>>>

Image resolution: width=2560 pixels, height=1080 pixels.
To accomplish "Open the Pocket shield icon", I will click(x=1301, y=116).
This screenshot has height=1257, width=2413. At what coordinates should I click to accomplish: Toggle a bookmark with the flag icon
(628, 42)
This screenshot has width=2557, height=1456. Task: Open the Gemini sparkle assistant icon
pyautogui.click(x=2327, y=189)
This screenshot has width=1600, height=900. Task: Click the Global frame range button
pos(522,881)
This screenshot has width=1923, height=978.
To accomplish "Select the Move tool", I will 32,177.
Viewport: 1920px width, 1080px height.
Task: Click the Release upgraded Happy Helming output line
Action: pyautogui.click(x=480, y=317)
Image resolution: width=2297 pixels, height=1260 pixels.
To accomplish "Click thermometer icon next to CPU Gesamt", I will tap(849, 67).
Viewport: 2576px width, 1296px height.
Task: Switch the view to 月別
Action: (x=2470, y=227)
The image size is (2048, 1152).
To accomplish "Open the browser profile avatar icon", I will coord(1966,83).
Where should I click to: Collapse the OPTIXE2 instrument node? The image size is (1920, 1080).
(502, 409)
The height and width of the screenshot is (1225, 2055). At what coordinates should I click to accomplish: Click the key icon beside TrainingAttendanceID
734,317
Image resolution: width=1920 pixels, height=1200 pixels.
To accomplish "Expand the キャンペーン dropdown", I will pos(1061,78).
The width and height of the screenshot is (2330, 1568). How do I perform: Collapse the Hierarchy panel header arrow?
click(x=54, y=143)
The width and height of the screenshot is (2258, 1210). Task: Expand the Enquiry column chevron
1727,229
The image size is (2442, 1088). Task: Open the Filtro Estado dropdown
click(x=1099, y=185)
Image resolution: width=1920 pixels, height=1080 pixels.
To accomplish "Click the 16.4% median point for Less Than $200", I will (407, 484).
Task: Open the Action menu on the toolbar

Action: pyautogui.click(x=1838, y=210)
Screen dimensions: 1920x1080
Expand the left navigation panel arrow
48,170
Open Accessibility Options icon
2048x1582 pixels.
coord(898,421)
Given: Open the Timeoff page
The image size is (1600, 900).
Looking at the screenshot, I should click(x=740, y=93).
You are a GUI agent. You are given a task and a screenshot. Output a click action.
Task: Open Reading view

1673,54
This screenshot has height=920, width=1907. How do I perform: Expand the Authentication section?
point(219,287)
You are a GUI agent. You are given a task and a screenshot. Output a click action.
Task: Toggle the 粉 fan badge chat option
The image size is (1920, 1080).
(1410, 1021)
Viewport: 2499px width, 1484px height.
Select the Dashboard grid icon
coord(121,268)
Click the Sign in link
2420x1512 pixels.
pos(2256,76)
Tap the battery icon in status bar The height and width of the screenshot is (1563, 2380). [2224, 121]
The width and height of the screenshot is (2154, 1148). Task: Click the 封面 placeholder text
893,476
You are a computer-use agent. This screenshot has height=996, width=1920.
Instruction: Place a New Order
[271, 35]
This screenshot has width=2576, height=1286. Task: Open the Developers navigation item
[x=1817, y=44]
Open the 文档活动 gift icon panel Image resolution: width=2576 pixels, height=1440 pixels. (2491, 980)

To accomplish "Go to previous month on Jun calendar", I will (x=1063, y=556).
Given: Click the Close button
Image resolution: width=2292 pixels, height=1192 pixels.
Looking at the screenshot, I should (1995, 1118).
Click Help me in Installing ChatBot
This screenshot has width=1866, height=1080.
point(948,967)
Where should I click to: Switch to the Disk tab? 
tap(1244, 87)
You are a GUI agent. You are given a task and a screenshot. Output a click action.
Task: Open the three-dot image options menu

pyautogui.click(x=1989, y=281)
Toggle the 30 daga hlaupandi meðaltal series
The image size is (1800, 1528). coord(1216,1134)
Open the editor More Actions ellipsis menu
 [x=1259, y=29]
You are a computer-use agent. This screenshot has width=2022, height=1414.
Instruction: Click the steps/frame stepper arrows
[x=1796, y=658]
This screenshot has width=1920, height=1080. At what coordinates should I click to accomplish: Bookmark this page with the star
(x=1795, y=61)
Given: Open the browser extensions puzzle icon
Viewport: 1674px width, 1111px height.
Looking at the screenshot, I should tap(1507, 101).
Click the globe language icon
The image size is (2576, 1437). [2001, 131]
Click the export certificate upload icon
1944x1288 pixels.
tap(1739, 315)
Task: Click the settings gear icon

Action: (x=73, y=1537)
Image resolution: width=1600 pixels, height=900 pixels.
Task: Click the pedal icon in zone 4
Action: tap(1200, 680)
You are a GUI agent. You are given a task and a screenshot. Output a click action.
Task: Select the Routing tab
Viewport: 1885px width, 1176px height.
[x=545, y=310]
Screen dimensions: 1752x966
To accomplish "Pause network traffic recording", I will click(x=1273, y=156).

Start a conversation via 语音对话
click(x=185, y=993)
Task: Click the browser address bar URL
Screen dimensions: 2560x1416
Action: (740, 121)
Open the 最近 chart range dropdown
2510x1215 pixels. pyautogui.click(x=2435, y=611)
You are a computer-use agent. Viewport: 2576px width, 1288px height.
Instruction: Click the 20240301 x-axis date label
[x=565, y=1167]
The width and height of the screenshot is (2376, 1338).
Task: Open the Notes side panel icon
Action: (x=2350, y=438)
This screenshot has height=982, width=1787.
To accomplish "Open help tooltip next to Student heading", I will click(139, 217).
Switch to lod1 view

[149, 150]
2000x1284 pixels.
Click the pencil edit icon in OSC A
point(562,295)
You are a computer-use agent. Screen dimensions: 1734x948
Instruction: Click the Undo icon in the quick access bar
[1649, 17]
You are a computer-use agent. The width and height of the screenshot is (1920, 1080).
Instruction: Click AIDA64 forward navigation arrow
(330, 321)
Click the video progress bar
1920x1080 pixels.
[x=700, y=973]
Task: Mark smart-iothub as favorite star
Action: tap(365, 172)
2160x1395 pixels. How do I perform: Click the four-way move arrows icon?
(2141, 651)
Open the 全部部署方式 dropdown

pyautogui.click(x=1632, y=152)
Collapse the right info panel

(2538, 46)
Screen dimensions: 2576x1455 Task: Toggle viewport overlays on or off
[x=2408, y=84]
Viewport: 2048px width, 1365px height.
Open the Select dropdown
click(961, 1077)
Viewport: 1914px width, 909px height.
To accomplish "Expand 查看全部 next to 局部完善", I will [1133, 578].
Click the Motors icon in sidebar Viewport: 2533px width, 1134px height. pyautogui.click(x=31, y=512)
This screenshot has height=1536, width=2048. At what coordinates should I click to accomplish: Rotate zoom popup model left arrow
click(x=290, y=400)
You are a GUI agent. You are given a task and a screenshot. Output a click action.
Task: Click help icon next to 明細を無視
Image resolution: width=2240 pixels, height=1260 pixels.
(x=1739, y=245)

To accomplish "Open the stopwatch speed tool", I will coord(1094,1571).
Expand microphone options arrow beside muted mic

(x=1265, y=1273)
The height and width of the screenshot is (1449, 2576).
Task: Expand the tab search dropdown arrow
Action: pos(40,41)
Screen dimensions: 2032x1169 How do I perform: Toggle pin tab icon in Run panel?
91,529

<<<

» **WORK TO BE COMPLETED**: What is needed is an exact transcription of every entry.

» **ANSWER**:
Image resolution: width=2560 pixels, height=1080 pixels.
To accomplish "Open the Pocket shield icon", I will click(x=1301, y=116).
This screenshot has height=1257, width=2413. At what coordinates should I click to accomplish: Toggle a bookmark with the flag icon
(628, 42)
This screenshot has width=2557, height=1456. Task: Open the Gemini sparkle assistant icon
pyautogui.click(x=2327, y=189)
This screenshot has width=1600, height=900. Task: Click the Global frame range button
pos(522,881)
This screenshot has width=1923, height=978.
To accomplish "Select the Move tool", I will 32,177.
Viewport: 1920px width, 1080px height.
Task: Click the Release upgraded Happy Helming output line
Action: pyautogui.click(x=480, y=317)
Image resolution: width=2297 pixels, height=1260 pixels.
To accomplish "Click thermometer icon next to CPU Gesamt", I will tap(849, 67).
Viewport: 2576px width, 1296px height.
Task: Switch the view to 月別
Action: (x=2470, y=227)
The image size is (2048, 1152).
To accomplish "Open the browser profile avatar icon", I will coord(1966,83).
Where should I click to: Collapse the OPTIXE2 instrument node? The image size is (1920, 1080).
(502, 409)
The height and width of the screenshot is (1225, 2055). At what coordinates should I click to accomplish: Click the key icon beside TrainingAttendanceID
734,317
Image resolution: width=1920 pixels, height=1200 pixels.
To accomplish "Expand the キャンペーン dropdown", I will pos(1061,78).
The width and height of the screenshot is (2330, 1568). How do I perform: Collapse the Hierarchy panel header arrow?
click(x=54, y=143)
The width and height of the screenshot is (2258, 1210). Task: Expand the Enquiry column chevron
1727,229
The image size is (2442, 1088). Task: Open the Filtro Estado dropdown
click(x=1099, y=185)
Image resolution: width=1920 pixels, height=1080 pixels.
To accomplish "Click the 16.4% median point for Less Than $200", I will (407, 484).
Task: Open the Action menu on the toolbar

Action: pyautogui.click(x=1838, y=210)
Screen dimensions: 1920x1080
Expand the left navigation panel arrow
48,170
Open Accessibility Options icon
2048x1582 pixels.
coord(898,421)
Given: Open the Timeoff page
The image size is (1600, 900).
Looking at the screenshot, I should click(x=740, y=93).
You are a GUI agent. You are given a task and a screenshot. Output a click action.
Task: Open Reading view

1673,54
This screenshot has height=920, width=1907. How do I perform: Expand the Authentication section?
point(219,287)
You are a GUI agent. You are given a task and a screenshot. Output a click action.
Task: Toggle the 粉 fan badge chat option
The image size is (1920, 1080).
(1410, 1021)
Viewport: 2499px width, 1484px height.
Select the Dashboard grid icon
coord(121,268)
Click the Sign in link
2420x1512 pixels.
pos(2256,76)
Tap the battery icon in status bar The height and width of the screenshot is (1563, 2380). [2224, 121]
The width and height of the screenshot is (2154, 1148). Task: Click the 封面 placeholder text
893,476
You are a computer-use agent. This screenshot has height=996, width=1920.
Instruction: Place a New Order
[271, 35]
This screenshot has width=2576, height=1286. Task: Open the Developers navigation item
[x=1817, y=44]
Open the 文档活动 gift icon panel Image resolution: width=2576 pixels, height=1440 pixels. (2491, 980)

To accomplish "Go to previous month on Jun calendar", I will (x=1063, y=556).
Given: Click the Close button
Image resolution: width=2292 pixels, height=1192 pixels.
Looking at the screenshot, I should (1995, 1118).
Click Help me in Installing ChatBot
This screenshot has width=1866, height=1080.
point(948,967)
Where should I click to: Switch to the Disk tab? 
tap(1244, 87)
You are a GUI agent. You are given a task and a screenshot. Output a click action.
Task: Open the three-dot image options menu

pyautogui.click(x=1989, y=281)
Toggle the 30 daga hlaupandi meðaltal series
The image size is (1800, 1528). coord(1216,1134)
Open the editor More Actions ellipsis menu
 [x=1259, y=29]
You are a computer-use agent. This screenshot has width=2022, height=1414.
Instruction: Click the steps/frame stepper arrows
[x=1796, y=658]
This screenshot has width=1920, height=1080. At what coordinates should I click to accomplish: Bookmark this page with the star
(x=1795, y=61)
Given: Open the browser extensions puzzle icon
Viewport: 1674px width, 1111px height.
Looking at the screenshot, I should tap(1507, 101).
Click the globe language icon
The image size is (2576, 1437). [2001, 131]
Click the export certificate upload icon
1944x1288 pixels.
tap(1739, 315)
Task: Click the settings gear icon

Action: (x=73, y=1537)
Image resolution: width=1600 pixels, height=900 pixels.
Task: Click the pedal icon in zone 4
Action: tap(1200, 680)
You are a GUI agent. You are given a task and a screenshot. Output a click action.
Task: Select the Routing tab
Viewport: 1885px width, 1176px height.
[x=545, y=310]
Screen dimensions: 1752x966
To accomplish "Pause network traffic recording", I will click(x=1273, y=156).

Start a conversation via 语音对话
click(x=185, y=993)
Task: Click the browser address bar URL
Screen dimensions: 2560x1416
Action: (740, 121)
Open the 最近 chart range dropdown
2510x1215 pixels. pyautogui.click(x=2435, y=611)
You are a computer-use agent. Viewport: 2576px width, 1288px height.
Instruction: Click the 20240301 x-axis date label
[x=565, y=1167]
The width and height of the screenshot is (2376, 1338).
Task: Open the Notes side panel icon
Action: (x=2350, y=438)
This screenshot has height=982, width=1787.
To accomplish "Open help tooltip next to Student heading", I will click(139, 217).
Switch to lod1 view

[149, 150]
2000x1284 pixels.
Click the pencil edit icon in OSC A
point(562,295)
You are a computer-use agent. Screen dimensions: 1734x948
Instruction: Click the Undo icon in the quick access bar
[1649, 17]
You are a computer-use agent. The width and height of the screenshot is (1920, 1080).
Instruction: Click AIDA64 forward navigation arrow
(330, 321)
Click the video progress bar
1920x1080 pixels.
[x=700, y=973]
Task: Mark smart-iothub as favorite star
Action: tap(365, 172)
2160x1395 pixels. How do I perform: Click the four-way move arrows icon?
(2141, 651)
Open the 全部部署方式 dropdown

pyautogui.click(x=1632, y=152)
Collapse the right info panel

(2538, 46)
Screen dimensions: 2576x1455 Task: Toggle viewport overlays on or off
[x=2408, y=84]
Viewport: 2048px width, 1365px height.
Open the Select dropdown
click(961, 1077)
Viewport: 1914px width, 909px height.
To accomplish "Expand 查看全部 next to 局部完善", I will [1133, 578].
Click the Motors icon in sidebar Viewport: 2533px width, 1134px height. pyautogui.click(x=31, y=512)
This screenshot has height=1536, width=2048. At what coordinates should I click to accomplish: Rotate zoom popup model left arrow
click(x=290, y=400)
You are a GUI agent. You are given a task and a screenshot. Output a click action.
Task: Click help icon next to 明細を無視
Image resolution: width=2240 pixels, height=1260 pixels.
(x=1739, y=245)

To accomplish "Open the stopwatch speed tool", I will coord(1094,1571).
Expand microphone options arrow beside muted mic

(x=1265, y=1273)
The height and width of the screenshot is (1449, 2576).
Task: Expand the tab search dropdown arrow
Action: pos(40,41)
Screen dimensions: 2032x1169 How do I perform: Toggle pin tab icon in Run panel?
91,529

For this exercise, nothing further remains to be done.